Dorothy grant and leonard palmer were married at Edina’s old Cahill Schoolhouse in the spring of 1935. The wedding photograph provides a window into the varied history of Cahill School and bears witness to a charming event on a lovely spring day many years ago.
Today, Edina’s beloved Cahill School is often teeming with elementary school energy. Thousands of schoolchildren make the trek to Minnesota’s second-oldest standing one-room school house to experience what life was actually like for a rural farm child at the turn of the 20th century.
Built in 1864, Cahill School, named for an Irish priest, was built on a plot of land sold to Hennepin County School District No. 16 for $5. The simple clapboard structure provided a school for area children in grades one through eight. The building was also the original gathering place for members of St. Patrick’s Catholic Church. The congregation met in the schoolhouse for 20 years, until this thriving community outgrew the building.
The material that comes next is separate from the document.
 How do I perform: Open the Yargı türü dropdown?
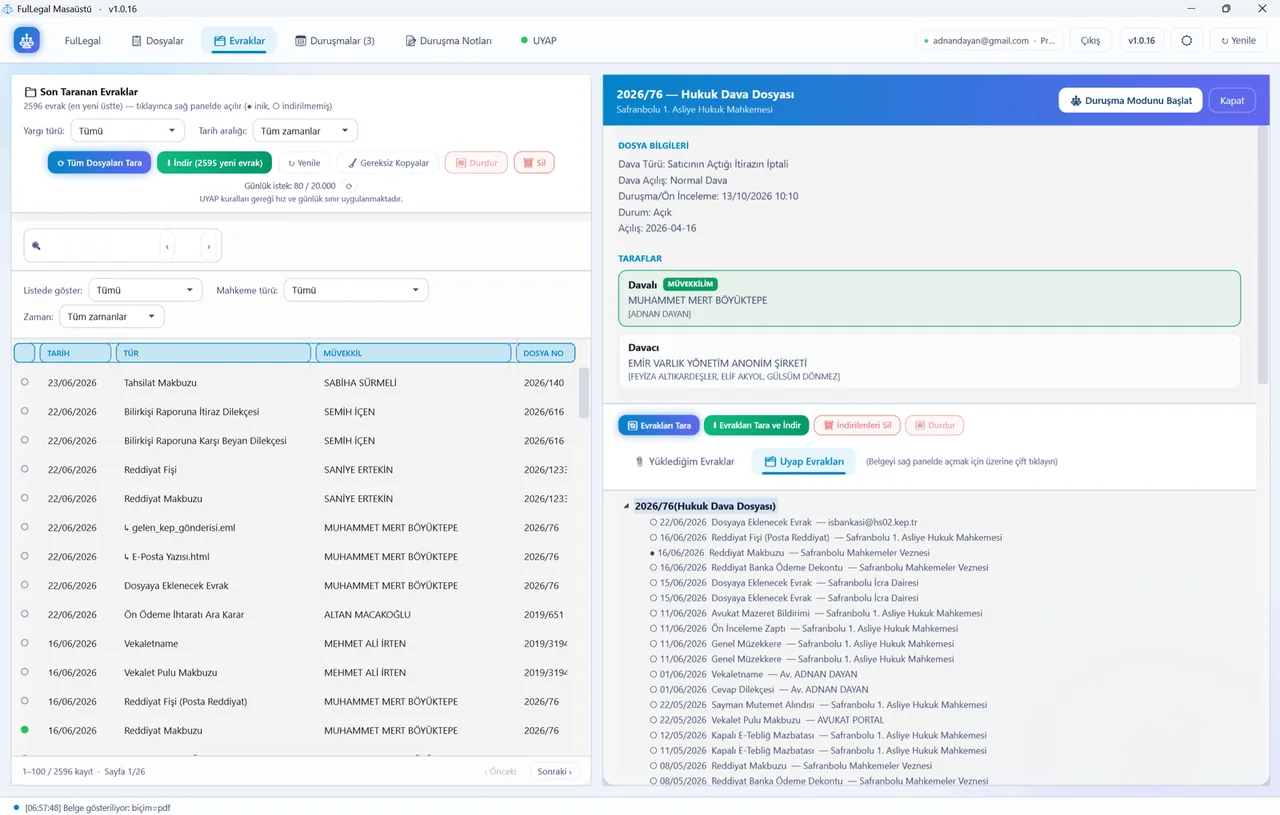[x=127, y=131]
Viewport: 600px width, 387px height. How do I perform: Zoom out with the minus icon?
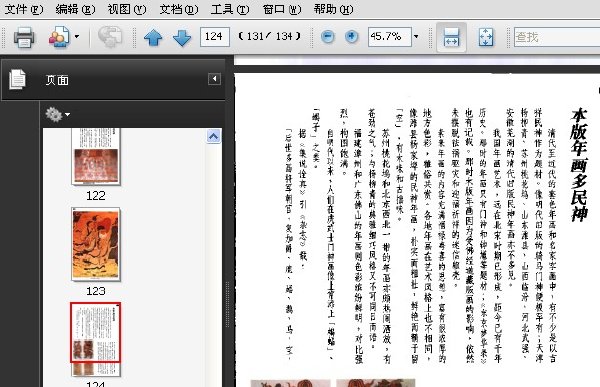click(328, 37)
Local demographics also began to change. The neighborhood surrounding Cahill had been predominantly Irish Catholic. But by the 1930s, as more families moved into the rural area from the cities, the number of Scandinavians in the area grew, as did new faith identities.
In April of 1932, Dorothy Grant and her family moved to Edina, just west of what we now know as Cahill Road. The family had given up a modern Minneapolis home in exchange for a place with more land. Like many in this new settlement wave, Grant and her family were Lutheran. The desire rose among newcomers for the establishment of a Lutheran congregation in Edina. The Cahill School board approved the use of the Cahill Schoolhouse for the newly instituted Calvary Lutheran Church.
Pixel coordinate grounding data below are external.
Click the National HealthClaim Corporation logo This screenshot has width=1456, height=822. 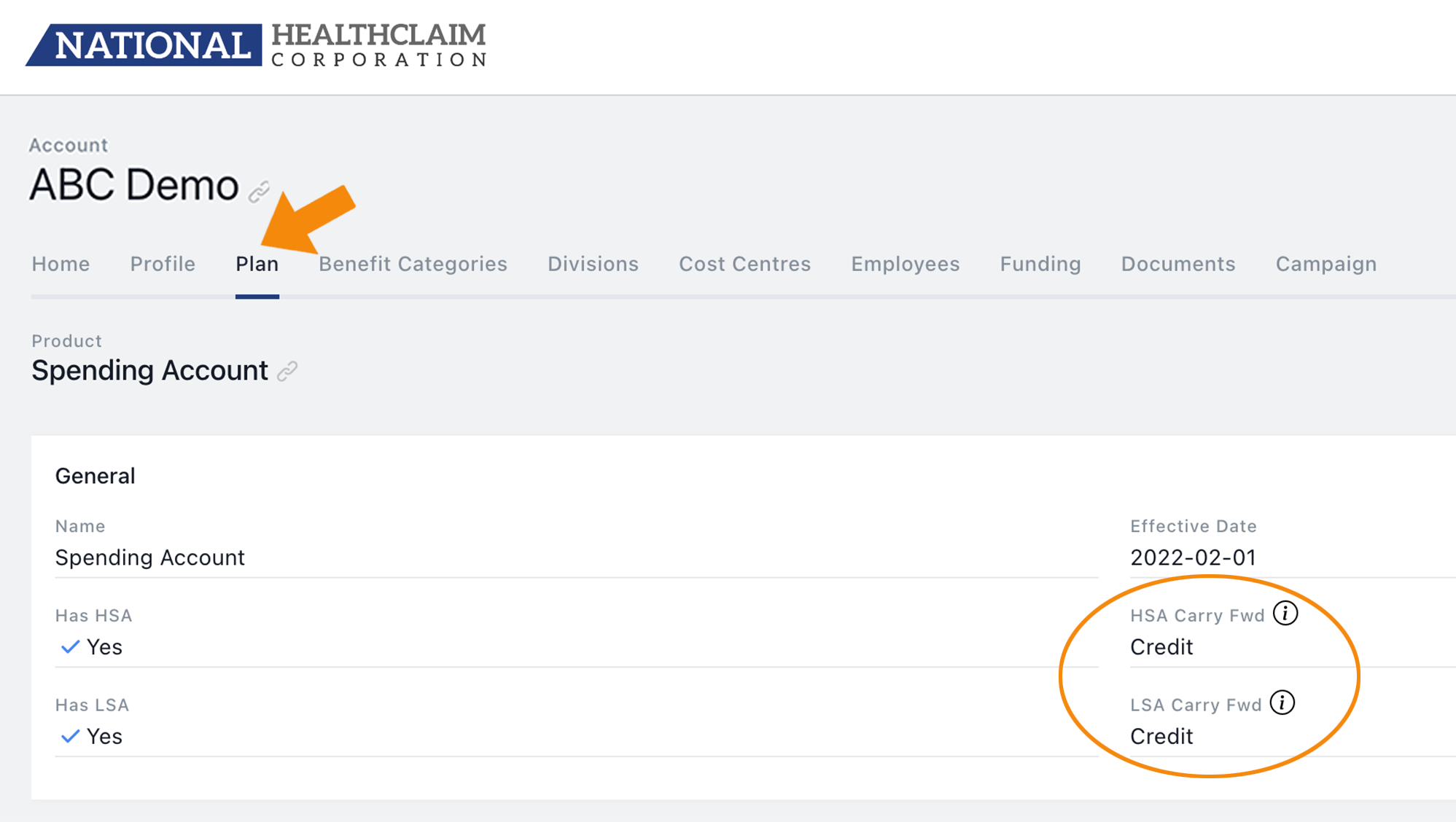tap(256, 45)
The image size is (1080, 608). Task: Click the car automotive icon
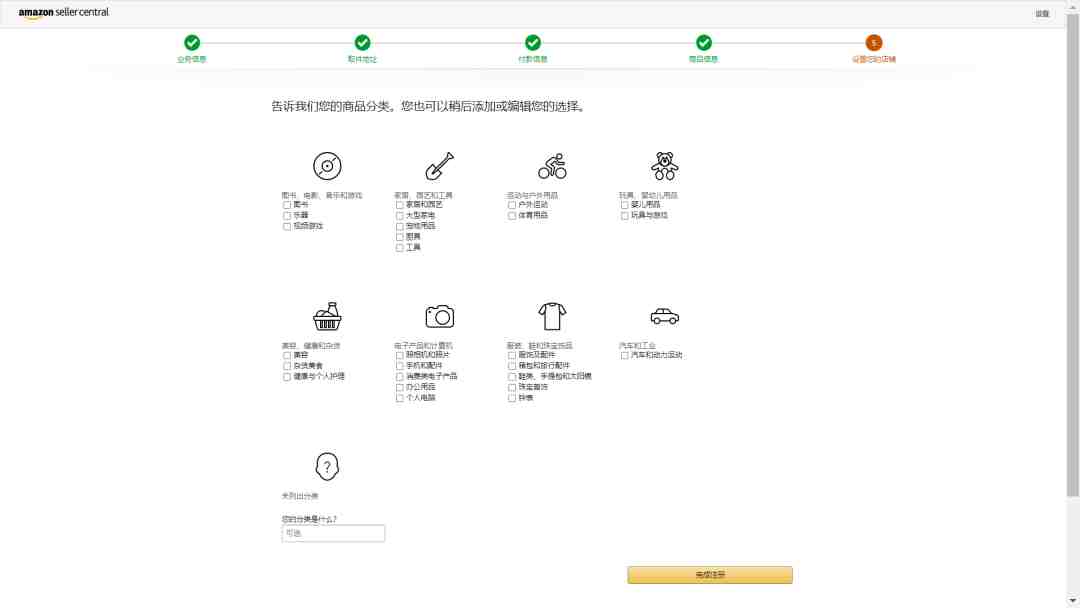click(x=664, y=316)
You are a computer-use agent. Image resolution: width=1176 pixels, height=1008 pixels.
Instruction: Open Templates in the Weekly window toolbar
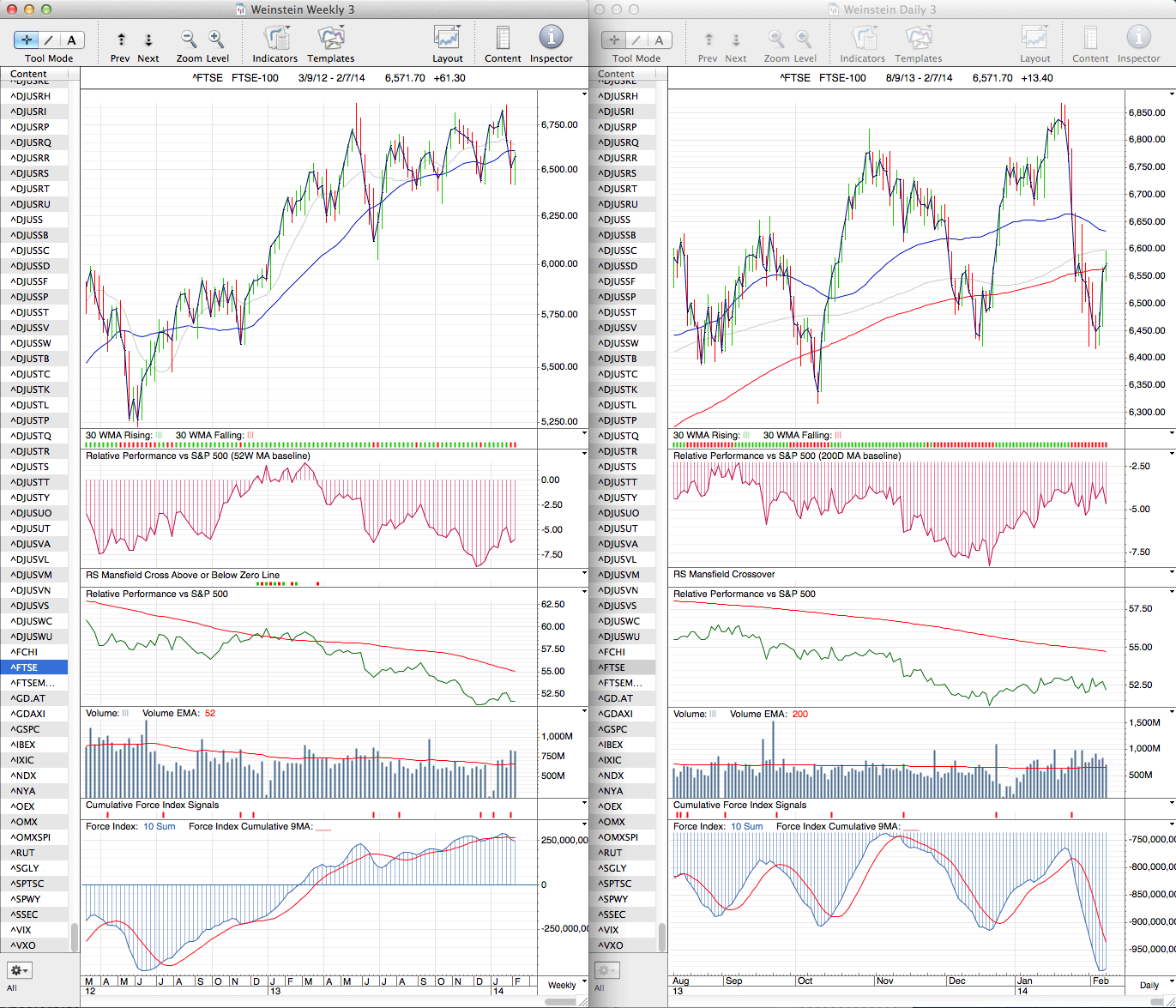point(331,39)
Soon after, Grant found herself engaged to Leonard Palmer and planning a wedding. A group of church ladies persuaded the couple to be the first pair to be married in the new church. As Grant would later write in her article, Wedding in a One Room Schoolhouse, “The wedding was on a beautiful Sunday afternoon… and, true to their word, the women in the Ladies’ Aid did transform that unattractive school room to a beautiful garden.”
Palmer would go on to become the first bus driver for students at Cahill School. By 1936, enough students in Edina required transportation that the school district resolved to provide it. Palmer bought a used seven-passenger Packard limousine and used it to furnish rides to and from school.
Even as we still enjoy the historic Cahill School today, it is also wonderful to have a photograph that provides a glimpse into the joy and vigor that’s come in and out of the building’s doors for many years. It also doesn’t take much to imagine the garden created by the Lutheran Ladies’ Aid group on that day in 1935.